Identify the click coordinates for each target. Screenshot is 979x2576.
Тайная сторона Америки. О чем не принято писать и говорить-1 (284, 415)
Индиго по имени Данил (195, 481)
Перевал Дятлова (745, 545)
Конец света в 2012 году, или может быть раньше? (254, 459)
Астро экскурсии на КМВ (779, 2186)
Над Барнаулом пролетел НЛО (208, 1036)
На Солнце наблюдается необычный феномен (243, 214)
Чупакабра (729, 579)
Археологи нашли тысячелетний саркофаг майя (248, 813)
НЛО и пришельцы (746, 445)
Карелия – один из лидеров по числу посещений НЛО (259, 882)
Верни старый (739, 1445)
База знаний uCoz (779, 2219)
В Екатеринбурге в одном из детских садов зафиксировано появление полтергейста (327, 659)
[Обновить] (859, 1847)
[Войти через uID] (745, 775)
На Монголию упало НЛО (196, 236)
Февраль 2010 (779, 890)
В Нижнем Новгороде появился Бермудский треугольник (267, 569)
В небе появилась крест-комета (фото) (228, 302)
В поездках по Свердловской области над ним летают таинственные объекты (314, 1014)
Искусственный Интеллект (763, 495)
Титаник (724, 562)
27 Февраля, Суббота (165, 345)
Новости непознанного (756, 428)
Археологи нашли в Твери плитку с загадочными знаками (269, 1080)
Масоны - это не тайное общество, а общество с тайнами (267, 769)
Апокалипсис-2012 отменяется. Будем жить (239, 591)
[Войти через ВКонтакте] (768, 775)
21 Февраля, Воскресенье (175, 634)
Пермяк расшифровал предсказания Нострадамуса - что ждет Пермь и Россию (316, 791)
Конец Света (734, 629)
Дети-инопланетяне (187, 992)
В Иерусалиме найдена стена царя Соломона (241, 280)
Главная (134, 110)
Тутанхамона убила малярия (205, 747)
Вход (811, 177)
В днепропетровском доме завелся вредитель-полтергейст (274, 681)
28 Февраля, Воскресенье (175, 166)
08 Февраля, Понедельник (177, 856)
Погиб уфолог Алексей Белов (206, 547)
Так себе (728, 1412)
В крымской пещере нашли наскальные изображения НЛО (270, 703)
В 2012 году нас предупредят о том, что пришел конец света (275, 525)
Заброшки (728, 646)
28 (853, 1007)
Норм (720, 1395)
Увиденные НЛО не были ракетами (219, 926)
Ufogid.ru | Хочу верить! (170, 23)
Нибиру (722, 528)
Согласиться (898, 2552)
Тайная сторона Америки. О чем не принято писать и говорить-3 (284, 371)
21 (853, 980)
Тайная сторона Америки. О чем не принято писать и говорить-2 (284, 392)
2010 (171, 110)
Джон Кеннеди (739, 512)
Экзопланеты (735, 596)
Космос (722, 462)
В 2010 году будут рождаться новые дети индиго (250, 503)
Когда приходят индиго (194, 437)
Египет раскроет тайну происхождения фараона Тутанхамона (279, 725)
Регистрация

========

* _What you have to do_
Could you write out the full data verbatim?

* _Written answer_
Identify the click coordinates for each target. Screenshot is 979x2576.
Тайная сторона Америки. О чем не принято писать и говорить-1 (284, 415)
Индиго по имени Данил (195, 481)
Перевал Дятлова (745, 545)
Конец света в 2012 году, или может быть раньше? (254, 459)
Астро экскурсии на КМВ (779, 2186)
Над Барнаулом пролетел НЛО (208, 1036)
На Солнце наблюдается необычный феномен (243, 214)
Чупакабра (729, 579)
Археологи нашли тысячелетний саркофаг майя (248, 813)
НЛО и пришельцы (746, 445)
Карелия – один из лидеров по числу посещений НЛО (259, 882)
Верни старый (739, 1445)
База знаний uCoz (779, 2219)
В Екатеринбурге в одном из детских садов зафиксировано появление полтергейста (327, 659)
[Обновить] (859, 1847)
[Войти через uID] (745, 775)
На Монголию упало НЛО (196, 236)
Февраль 2010 (779, 890)
В Нижнем Новгороде появился Бермудский треугольник (267, 569)
В небе появилась крест-комета (фото) (228, 302)
В поездках по Свердловской области над ним летают таинственные объекты (314, 1014)
Искусственный Интеллект (763, 495)
Титаник (724, 562)
27 Февраля, Суббота (165, 345)
Новости непознанного (756, 428)
Археологи нашли в Твери плитку с загадочными знаками (269, 1080)
Масоны - это не тайное общество, а общество с тайнами (267, 769)
Апокалипсис-2012 отменяется. Будем жить (239, 591)
[Войти через ВКонтакте] (768, 775)
21 Февраля, Воскресенье (175, 634)
Пермяк расшифровал предсказания Нострадамуса - что ждет Пермь и Россию (316, 791)
Конец Света (734, 629)
Дети-инопланетяне (187, 992)
В Иерусалиме найдена стена царя Соломона (241, 280)
Главная (134, 110)
Тутанхамона убила малярия (205, 747)
Вход (811, 177)
В днепропетровском доме завелся вредитель-полтергейст (274, 681)
28 Февраля, Воскресенье (175, 166)
08 Февраля, Понедельник (177, 856)
Погиб уфолог Алексей Белов (206, 547)
Так себе (728, 1412)
В крымской пещере нашли наскальные изображения НЛО (270, 703)
В 2012 году нас предупредят о том, что пришел конец света (275, 525)
Заброшки (728, 646)
28 (853, 1007)
Норм (720, 1395)
Увиденные НЛО не были ракетами (219, 926)
Ufogid.ru | Хочу верить! (170, 23)
Нибиру (722, 528)
Согласиться (898, 2552)
Тайная сторона Америки. О чем не принято писать и говорить-3 (284, 371)
21 (853, 980)
Тайная сторона Америки. О чем не принято писать и говорить-2 (284, 392)
2010 (171, 110)
Джон Кеннеди (739, 512)
Экзопланеты (735, 596)
Космос (722, 462)
В 2010 году будут рождаться новые дети индиго (250, 503)
Когда приходят индиго (194, 437)
Египет раскроет тайну происхождения фараона Тутанхамона (279, 725)
Регистрация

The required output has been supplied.